On the basis of data from state and territorial epidemiologist reports, influenza activity¥ peaked during late February, when 35 states reported regional or widespread influenza activity. The peak number of states reporting regional or widespread activity during the previous 3 years ranged from 38 to 44. During the 2002-03 season, one or more states reported regional influenza activity during 30 consecutive weeks from the week ending October 26, 2002 through the week ending May 17, 2003. Widespread activity was reported by one or more states during the weeks ending December 7-21, 2002 and for all but 1 week during the weeks ending January 18-April 19, 2003.

Usmap for Weekly Influenza Activity

* This summary includes data reported as of July 3, 2003. Reporting is incomplete and numbers may change as more reports are received.

† Includes influenza A(H1N1) and A(H1N2) viruses.

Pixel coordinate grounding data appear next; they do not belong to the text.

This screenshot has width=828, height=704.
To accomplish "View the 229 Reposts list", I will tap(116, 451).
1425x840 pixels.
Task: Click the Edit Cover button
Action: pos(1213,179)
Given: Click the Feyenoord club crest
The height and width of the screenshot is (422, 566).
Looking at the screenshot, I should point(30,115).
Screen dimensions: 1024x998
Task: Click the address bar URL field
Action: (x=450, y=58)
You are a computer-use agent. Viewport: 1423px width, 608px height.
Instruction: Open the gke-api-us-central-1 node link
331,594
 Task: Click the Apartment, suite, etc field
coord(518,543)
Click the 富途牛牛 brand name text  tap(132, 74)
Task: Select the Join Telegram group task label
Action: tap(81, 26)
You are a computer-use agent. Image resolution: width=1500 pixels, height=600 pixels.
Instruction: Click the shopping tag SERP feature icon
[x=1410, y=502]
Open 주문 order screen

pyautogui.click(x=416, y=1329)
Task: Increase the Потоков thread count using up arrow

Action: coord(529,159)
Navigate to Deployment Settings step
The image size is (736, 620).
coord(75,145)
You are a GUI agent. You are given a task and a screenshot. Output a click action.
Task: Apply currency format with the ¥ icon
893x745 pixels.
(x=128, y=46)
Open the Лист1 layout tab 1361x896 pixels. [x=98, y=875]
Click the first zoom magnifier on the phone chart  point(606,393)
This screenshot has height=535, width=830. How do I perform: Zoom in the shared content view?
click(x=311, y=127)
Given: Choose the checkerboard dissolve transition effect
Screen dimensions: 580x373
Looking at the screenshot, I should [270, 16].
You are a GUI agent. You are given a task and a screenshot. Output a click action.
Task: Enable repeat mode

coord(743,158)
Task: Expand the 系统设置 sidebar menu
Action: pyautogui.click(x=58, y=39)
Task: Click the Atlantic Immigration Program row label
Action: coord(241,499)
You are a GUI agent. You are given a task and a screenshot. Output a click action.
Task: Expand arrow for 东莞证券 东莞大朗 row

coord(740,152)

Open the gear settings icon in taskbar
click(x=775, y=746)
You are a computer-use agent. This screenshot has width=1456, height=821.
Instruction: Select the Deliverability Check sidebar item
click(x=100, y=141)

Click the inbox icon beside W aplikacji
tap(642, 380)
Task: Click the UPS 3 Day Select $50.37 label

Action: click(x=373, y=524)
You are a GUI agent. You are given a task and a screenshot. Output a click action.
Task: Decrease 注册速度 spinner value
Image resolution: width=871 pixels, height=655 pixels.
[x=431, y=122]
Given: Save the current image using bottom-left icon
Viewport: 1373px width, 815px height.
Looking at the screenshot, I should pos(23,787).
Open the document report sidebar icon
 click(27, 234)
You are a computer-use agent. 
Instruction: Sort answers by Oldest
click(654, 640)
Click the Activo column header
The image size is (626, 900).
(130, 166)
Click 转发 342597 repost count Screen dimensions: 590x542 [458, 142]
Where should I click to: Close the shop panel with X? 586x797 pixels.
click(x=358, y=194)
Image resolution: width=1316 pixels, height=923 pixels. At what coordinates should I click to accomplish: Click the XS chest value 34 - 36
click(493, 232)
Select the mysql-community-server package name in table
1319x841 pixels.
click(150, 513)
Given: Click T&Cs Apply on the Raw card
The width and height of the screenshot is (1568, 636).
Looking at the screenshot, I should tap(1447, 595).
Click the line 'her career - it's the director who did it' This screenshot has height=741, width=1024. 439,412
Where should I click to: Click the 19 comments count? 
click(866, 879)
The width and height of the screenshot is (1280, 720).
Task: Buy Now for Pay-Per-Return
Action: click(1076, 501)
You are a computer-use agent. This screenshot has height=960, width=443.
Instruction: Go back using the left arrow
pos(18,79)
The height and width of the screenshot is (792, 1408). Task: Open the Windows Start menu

‡‡ Surveillance Regions: New England (Connecticut, Maine, Massachusetts, New Hampshire, Vermont, Rhode Island); Mid-Atlantic (New Jersey, New York City, Pennsylvania, Upstate New York); East North Central (Illinois, Indiana, Michigan, Ohio, Wisconsin); West North Central (Iowa, Kansas, Minnesota, Missouri, Nebraska, North Dakota, South Dakota); South Atlantic (Delaware, Florida, Georgia, Maryland, North Carolina, South Carolina, Virginia, Washington, D.C., West Virginia); East South Central (Alabama, Kentucky, Mississippi, Tennessee); West South Central (Arkansas, Louisiana, Oklahoma, Texas); Mountain (Arizona, Colorado, Idaho, Montana, Nevada, New Mexico, Utah, Wyoming); Pacific (Alaska, California, Hawaii, Oregon, Washington)

§ The expected baseline proportion of P&I deaths reported by the 122 Cities Mortality Reporting System is projected using a robust regression procedure in which a periodic regression model is applied to the observed percentage of deaths from P&I over the previous 5 years. The epidemic threshold is 1.654 standard deviations above the seasonal baseline.

** The national baseline was calculated as the mean percentage of visits for ILI during noninfluenza weeks plus two standard deviations. Because of wide variability in regional level data, calculating region-specific baselines is not possible and to apply the national baseline to regional level data in not appropriate.

*** Temperature of >100.0 F (>37.8 C) and either cough or sore throat in the absence of a known cause.

¥ Influenza activity is defined as influenza-like illness and/or culture-confirmed influenza. Levels of activity: 1) no activity, 2) sporadic---sporadically occurring ILI or laboratory-confirmed influenza with no outbreaks detected, 3) regional---outbreaks of ILI or laboratory-confirmed influenza in counties with a combined population of < 50% of the state's population, and 4) widespread---outbreaks of ILI or laboratory-confirmed influenza in counties with a combined population of > 50% of the state's population.